==== The input

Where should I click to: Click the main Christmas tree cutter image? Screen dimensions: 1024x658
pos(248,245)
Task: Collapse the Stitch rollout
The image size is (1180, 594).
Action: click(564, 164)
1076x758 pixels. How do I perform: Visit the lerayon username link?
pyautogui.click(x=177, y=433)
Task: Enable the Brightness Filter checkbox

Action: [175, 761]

========

Task details: Reproduce each of the rows above without any change.

Exercise solution:
Where should I click to: Click the main Christmas tree cutter image? Screen dimensions: 1024x658
pos(248,245)
Task: Collapse the Stitch rollout
The image size is (1180, 594).
Action: click(564, 164)
1076x758 pixels. How do I perform: Visit the lerayon username link?
pyautogui.click(x=177, y=433)
Task: Enable the Brightness Filter checkbox

Action: [175, 761]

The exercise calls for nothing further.